On the morning of 22 June 2026, 30 newly elected members of the 4th Gilgit-Baltistan Assembly were sworn in by outgoing Speaker Nazir Ahmed. Due to ongoing legal and electoral proceedings, results for three general seats were still pending. Ahmed adjourned the assembly and returned at 4:00PM to announce the election schedule for the positions of Speaker and Deputy Speaker, giving candidates until 5:15PM to file nomination papers. Imran Nadeem of PPP and Malik Kifayatur Rehman of PML(N) had filed nomination papers for the position of Speaker and Deputy Speaker, respectively. Since no other candidate filed nomination papers, both were elected unopposed. Ahmed administered the oath of office to Nadeem, and Nadeem did so to Rehman. Nadeem then announced the election schedule for the position of Chief Minister, setting 7:40PM as the nomination deadline. No other candidate but Amjad Hussain Azar filed nomination, and therefore, Nadeem announced at 8:00PM that Azar was elected unopposed. Nadeem also announced Hafiz Hafeezur Rehman as the Leader of the Opposition, as opposioton members had requested so.

On 6 July, Azar was administered the oath of office by Governor Syed Mehdi Shah in Gilgit.

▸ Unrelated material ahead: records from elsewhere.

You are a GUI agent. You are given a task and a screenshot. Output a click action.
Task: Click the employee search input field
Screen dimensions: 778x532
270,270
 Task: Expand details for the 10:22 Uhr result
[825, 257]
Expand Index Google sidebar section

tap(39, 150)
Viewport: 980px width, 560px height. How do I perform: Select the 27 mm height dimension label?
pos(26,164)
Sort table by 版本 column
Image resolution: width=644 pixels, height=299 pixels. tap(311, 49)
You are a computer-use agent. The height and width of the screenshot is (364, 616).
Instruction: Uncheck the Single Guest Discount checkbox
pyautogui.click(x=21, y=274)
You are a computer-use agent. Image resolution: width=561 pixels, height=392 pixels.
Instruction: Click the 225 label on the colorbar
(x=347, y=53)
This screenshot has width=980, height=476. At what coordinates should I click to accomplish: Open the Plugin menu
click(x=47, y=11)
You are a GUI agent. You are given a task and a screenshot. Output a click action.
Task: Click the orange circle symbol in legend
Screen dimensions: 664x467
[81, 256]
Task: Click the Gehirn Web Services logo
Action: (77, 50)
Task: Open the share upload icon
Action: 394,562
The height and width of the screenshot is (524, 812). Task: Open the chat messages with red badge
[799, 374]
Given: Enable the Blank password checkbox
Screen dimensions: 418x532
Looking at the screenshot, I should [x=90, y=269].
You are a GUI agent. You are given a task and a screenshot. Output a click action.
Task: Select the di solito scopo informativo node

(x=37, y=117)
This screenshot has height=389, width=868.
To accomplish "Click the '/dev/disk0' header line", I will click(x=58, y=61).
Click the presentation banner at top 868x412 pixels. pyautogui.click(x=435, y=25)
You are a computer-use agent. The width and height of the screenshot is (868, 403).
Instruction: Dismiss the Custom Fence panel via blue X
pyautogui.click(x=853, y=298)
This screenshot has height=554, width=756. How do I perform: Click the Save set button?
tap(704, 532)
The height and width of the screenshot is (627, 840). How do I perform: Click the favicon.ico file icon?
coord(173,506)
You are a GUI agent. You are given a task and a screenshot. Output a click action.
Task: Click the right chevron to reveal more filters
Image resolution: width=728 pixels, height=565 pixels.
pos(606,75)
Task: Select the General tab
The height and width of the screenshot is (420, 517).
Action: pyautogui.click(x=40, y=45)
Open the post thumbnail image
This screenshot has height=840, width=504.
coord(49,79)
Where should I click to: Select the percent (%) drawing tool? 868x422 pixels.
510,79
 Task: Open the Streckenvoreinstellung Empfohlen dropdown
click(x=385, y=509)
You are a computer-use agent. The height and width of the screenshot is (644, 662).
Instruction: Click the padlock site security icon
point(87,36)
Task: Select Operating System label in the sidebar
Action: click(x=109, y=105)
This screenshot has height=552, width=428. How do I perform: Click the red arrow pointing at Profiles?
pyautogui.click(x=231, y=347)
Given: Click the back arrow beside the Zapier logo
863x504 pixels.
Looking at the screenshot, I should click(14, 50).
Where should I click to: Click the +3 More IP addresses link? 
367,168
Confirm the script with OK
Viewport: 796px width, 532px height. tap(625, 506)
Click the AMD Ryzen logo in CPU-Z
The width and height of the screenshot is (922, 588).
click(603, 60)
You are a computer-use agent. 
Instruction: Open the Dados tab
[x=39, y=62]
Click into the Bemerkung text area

On 9 July, before he could be sworn in, Fida Muhammad Nashad, the winning candidate of PPP from GBA-9 Skardu-III was disqualified by the Supreme Appellate Court Gilgit-Baltistan.

On 12 July, re-polling was held at one polling station in GBA-15 Diamer-I and eight polling stations in GBA-17 Diamer-III. Resultingly, Muhammad Dilpazir, an independent candidate who later joined IPP, won from GBA-15, and Muhammad Naseem, a candidate of PPP, won from GBA-17.